● **Exercise details**
Write down the lines exactly as they appear, from the one that contains "You are a GUI" through the final line of the records, so that both ends are kept and no pictures come along.

● **Dataset extract**
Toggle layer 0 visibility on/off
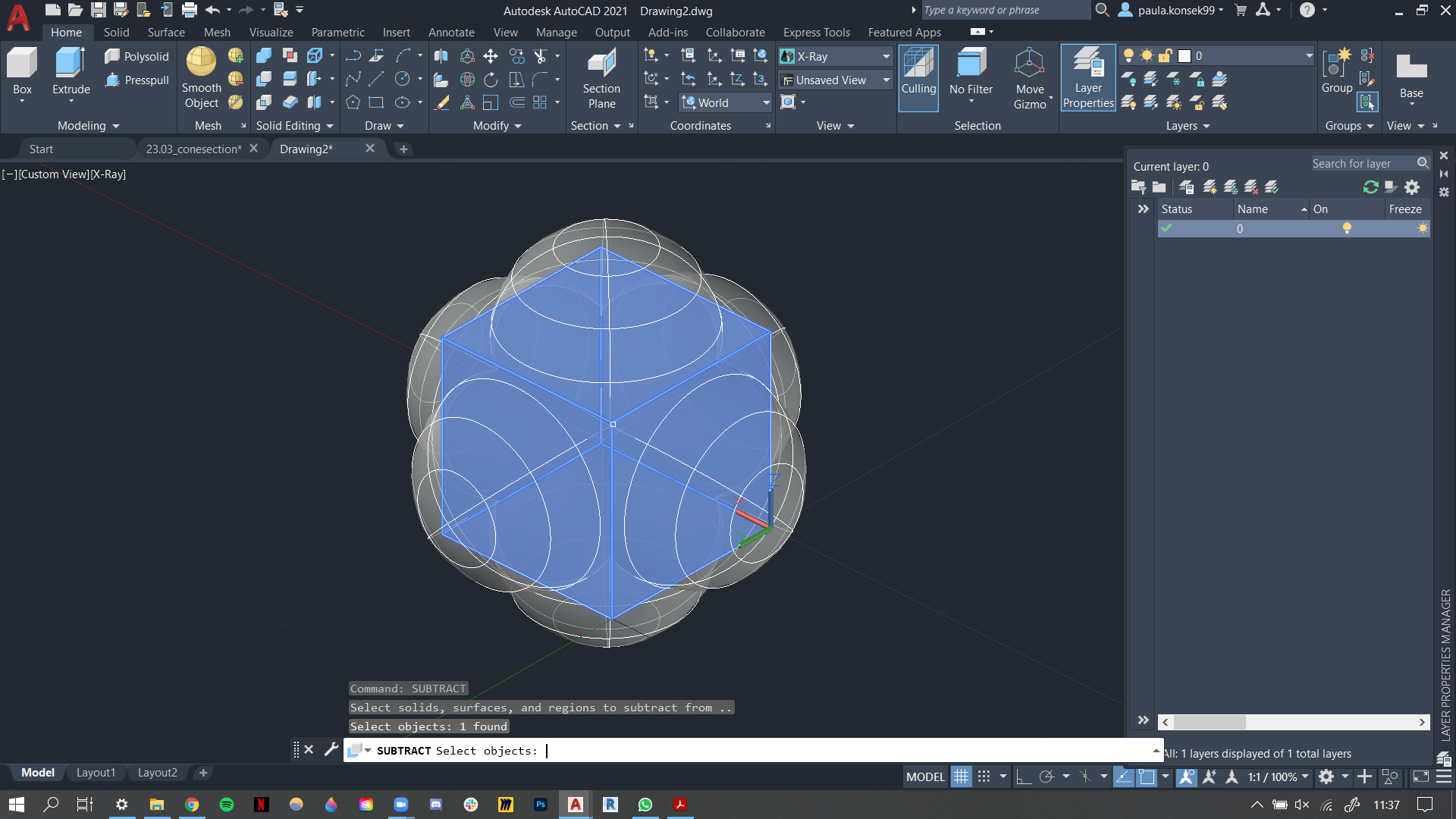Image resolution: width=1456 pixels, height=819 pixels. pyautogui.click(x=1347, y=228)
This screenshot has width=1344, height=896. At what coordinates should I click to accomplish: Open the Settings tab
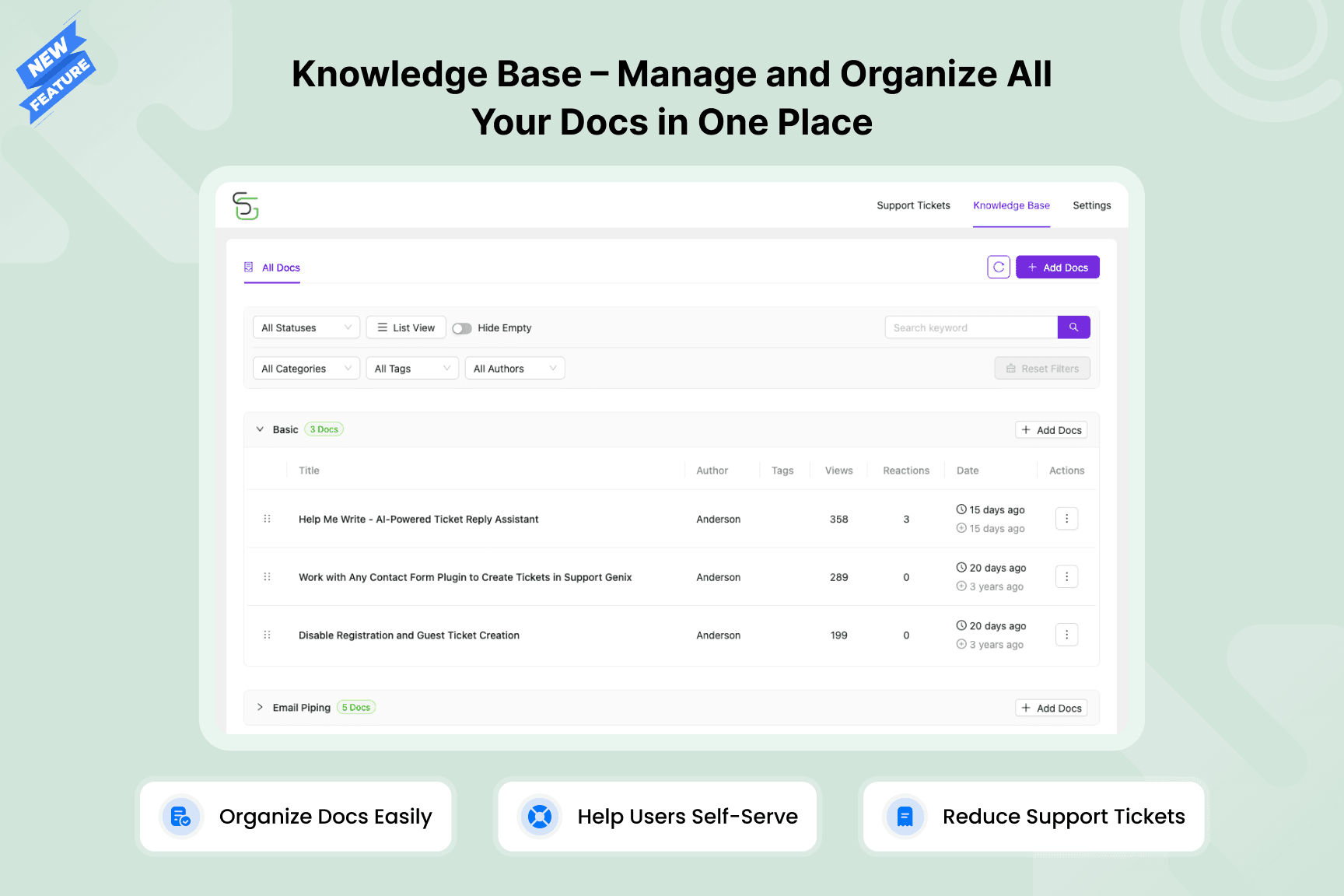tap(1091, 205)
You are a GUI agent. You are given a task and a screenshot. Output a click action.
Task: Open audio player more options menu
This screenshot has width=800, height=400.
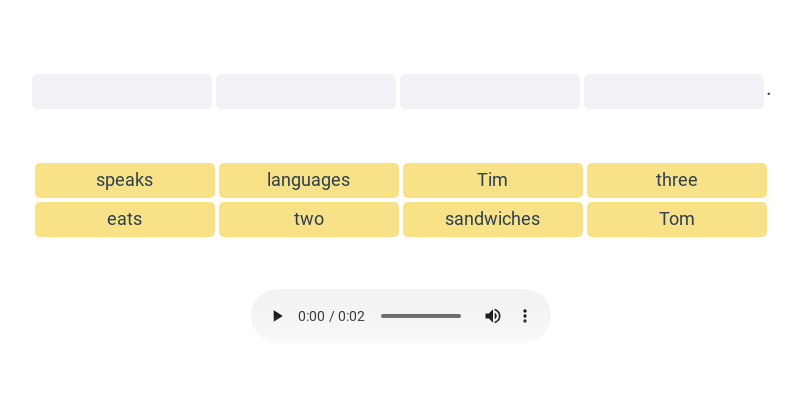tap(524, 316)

● **Reply to the task**
You are a GUI agent. You are given a task and a screenshot. Output a click action.
Task: Open audio player more options menu
This screenshot has width=800, height=400.
tap(524, 316)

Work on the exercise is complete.